Had fans unlocked just two more rewards, Night Dive would have been locked into one of the more physically uncomfortable stretch goals — getting a tattoo of Shodan. The process would have been documented for the whole internet to see as well, or at least that was the pledge.
Would have been hard to back out of that one.
So maybe it’s good that System Shock only raised as much support and funds as it did. Because now at least one developer’s skin can remain Shodan-free.
The System Shock reboot is due out in the middle of next year for PC, PS4 and Xbox One, with support for Mac and Linux as well.
Comments
7 responses to “The System Shock Reboot Got Funded, Minus A Tattoo”

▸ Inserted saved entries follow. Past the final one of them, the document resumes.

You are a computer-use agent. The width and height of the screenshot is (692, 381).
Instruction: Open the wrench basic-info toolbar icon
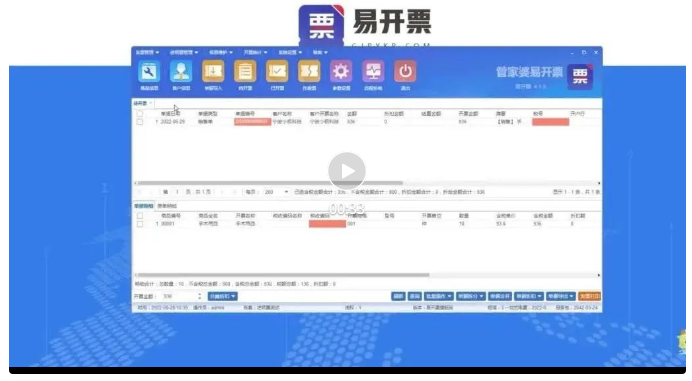(149, 72)
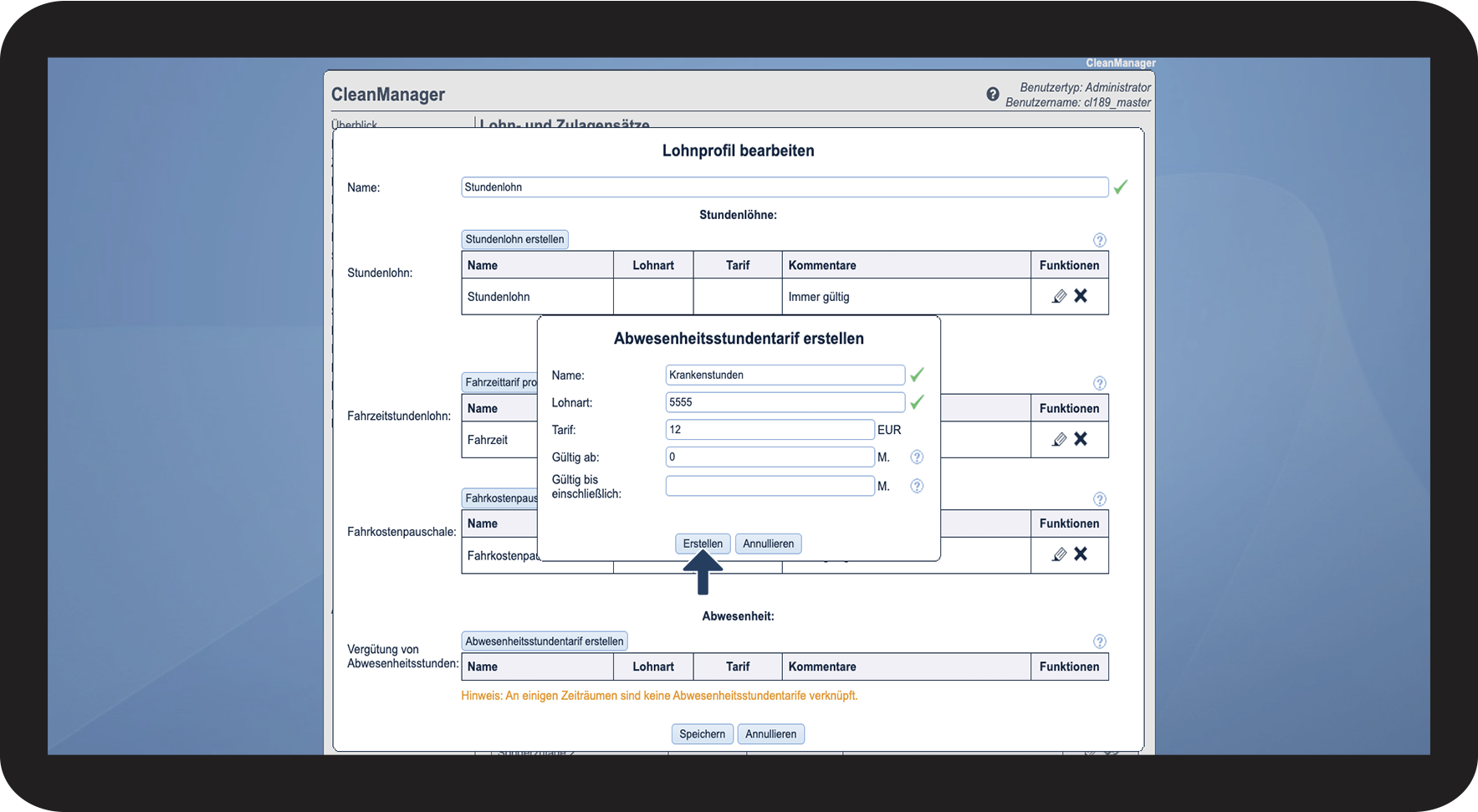The width and height of the screenshot is (1478, 812).
Task: Click Abwesenheitsstundentarif erstellen button
Action: pyautogui.click(x=545, y=641)
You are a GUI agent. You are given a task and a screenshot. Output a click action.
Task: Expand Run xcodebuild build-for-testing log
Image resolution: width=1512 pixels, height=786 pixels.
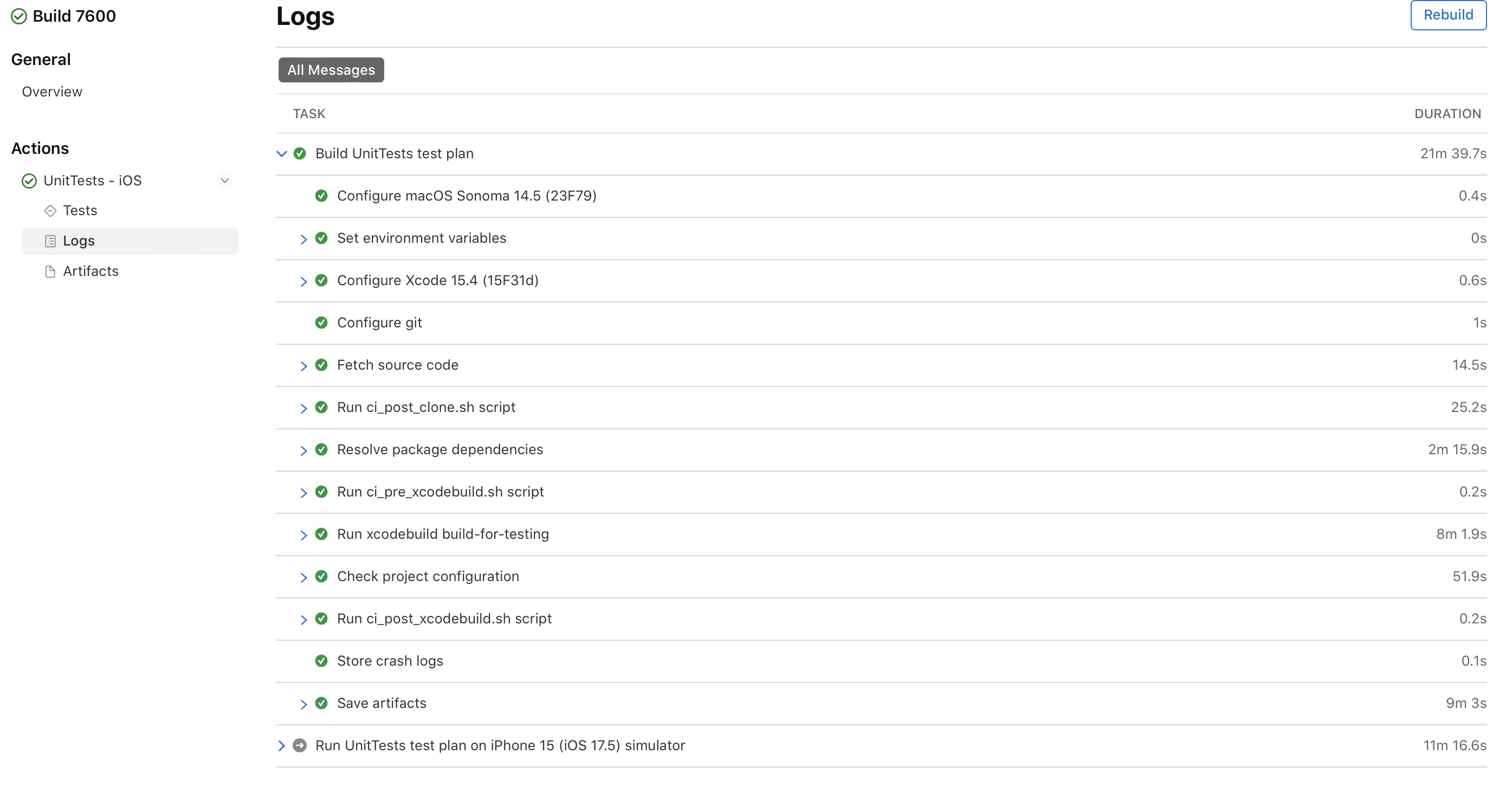tap(303, 535)
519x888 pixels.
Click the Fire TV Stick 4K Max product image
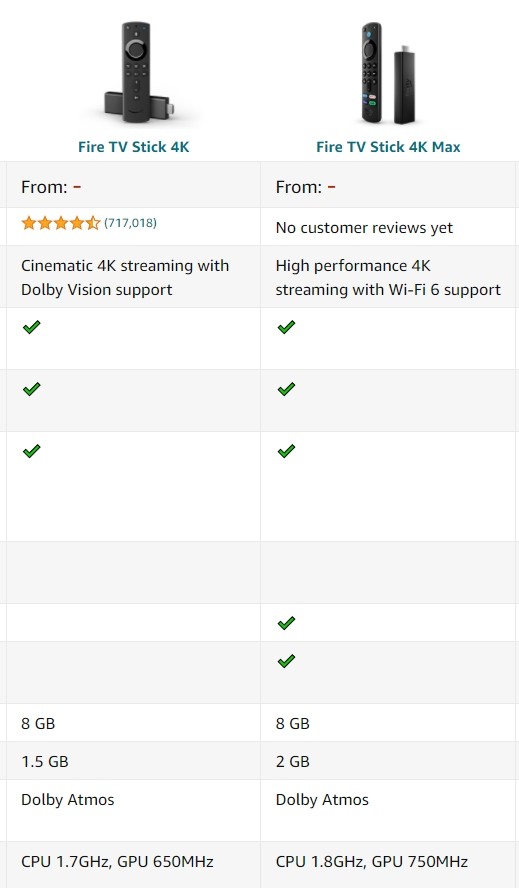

I’m surprised more devs don’t get more tattoos of their games. I mean, when you think about it… a lot of larger studios have games that devour the lives of their devs for YEARS. And if you got started in your 20s, and retire in your 60s, doing NOTHING but gamedev, you’ve basically got… what. Let’s say an average dev time of 2-3yrs development, looking at maybe 13-20 titles as your life’s work, total. That’s definitely few enough for each one to be meaningful and special enough to commemorate with some ink. If you loved them, that is.
I work for the government, so there’s no particular logos going on ME in a hurry, but if I spent several years creating my guts out… I’d be very tempted to mark it.

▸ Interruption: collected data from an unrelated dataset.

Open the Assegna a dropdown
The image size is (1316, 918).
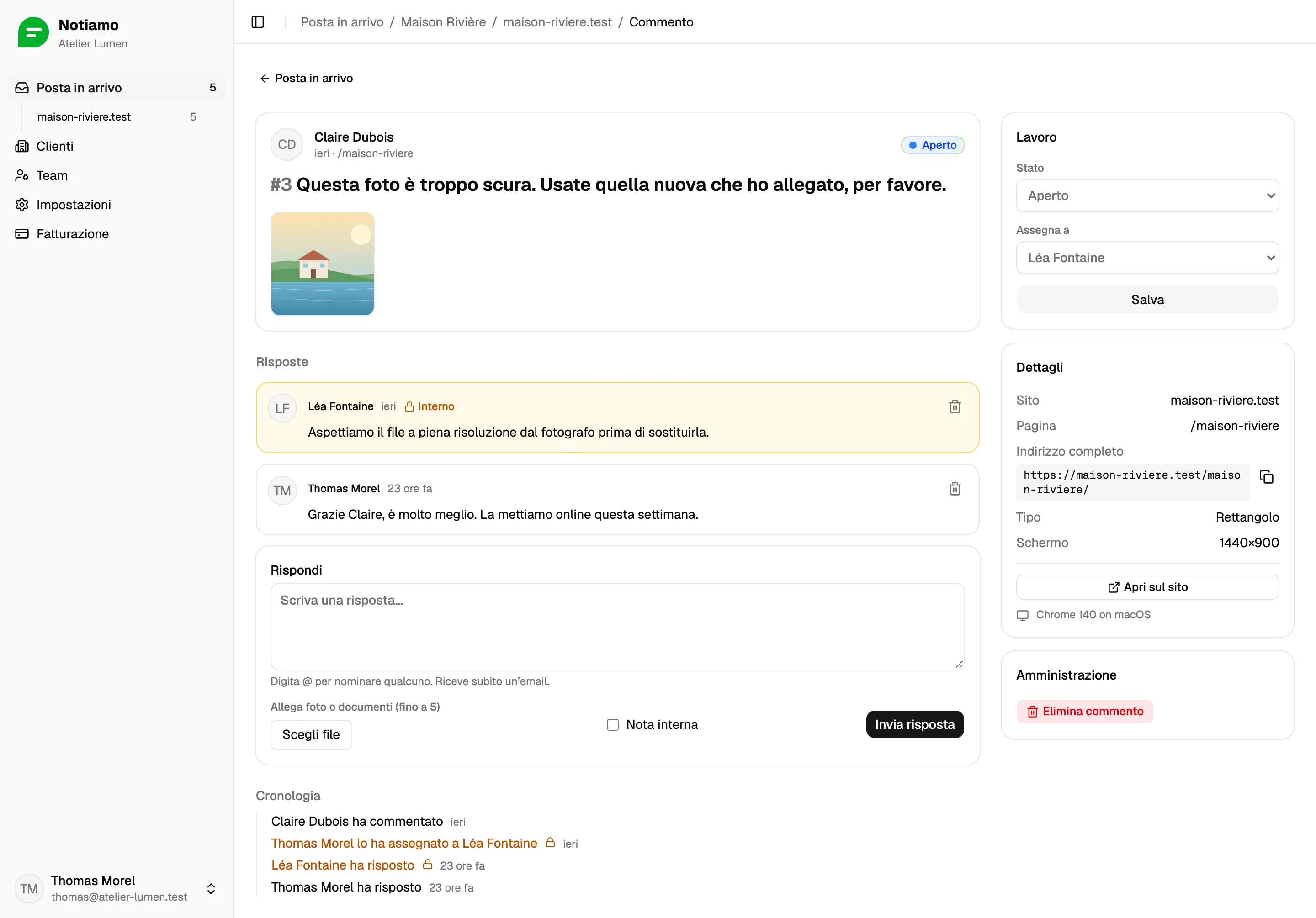click(x=1147, y=257)
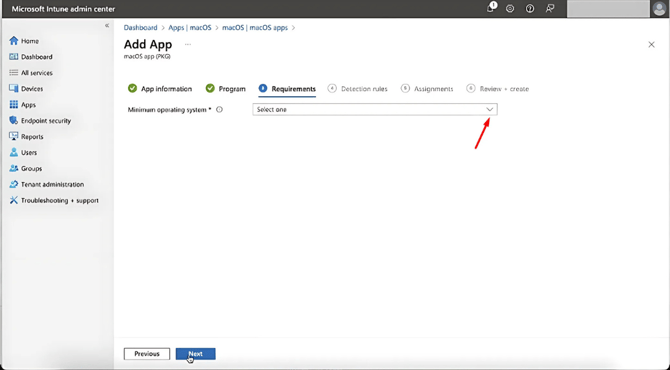Open the settings gear icon
This screenshot has height=370, width=670.
pos(510,9)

Personally I’d find it too vain to ink my own IP onto myself!
frowny face
statement about ‘remember, you’re here for life’ (with a frowny face)

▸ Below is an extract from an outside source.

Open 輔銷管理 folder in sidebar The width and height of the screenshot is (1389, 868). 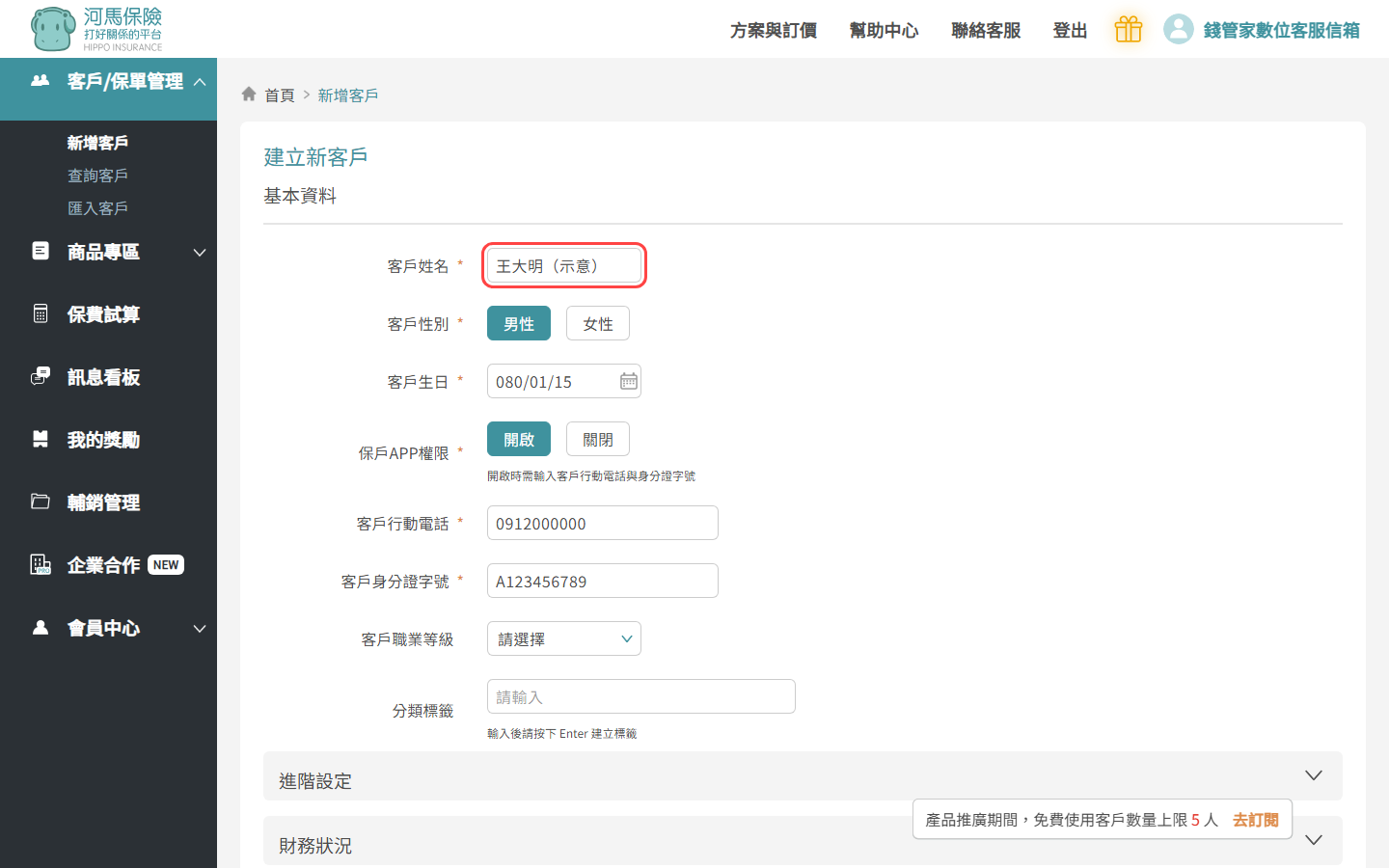coord(103,502)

a brick wall (with bruised and battered frowny face from banging its head against it)
a bottomless pit (with frowny face falling in the hole)
…plenty of options relating to government….
http://www.leviathyn.com/wp-content/uploads/2012/04/040511_tattoo_hmed_11a.grid-4×2.jpg ?
Bleh, the release date and the ‘2’ is WAY too specific. But if I worked on Halo I’d totally get at least the logo.
I reckon it’s nigh impossible to be a raving fan of something you created. At the end of the day you mostly remember the hard graft and compromises. It’s impossible to see what is without remembering what you were trying so hard to make.
Even later on, when you go back and enjoy a game you worked on, you remember the team and the time, not the game itself. It’s difficult to translate that into a tattoo.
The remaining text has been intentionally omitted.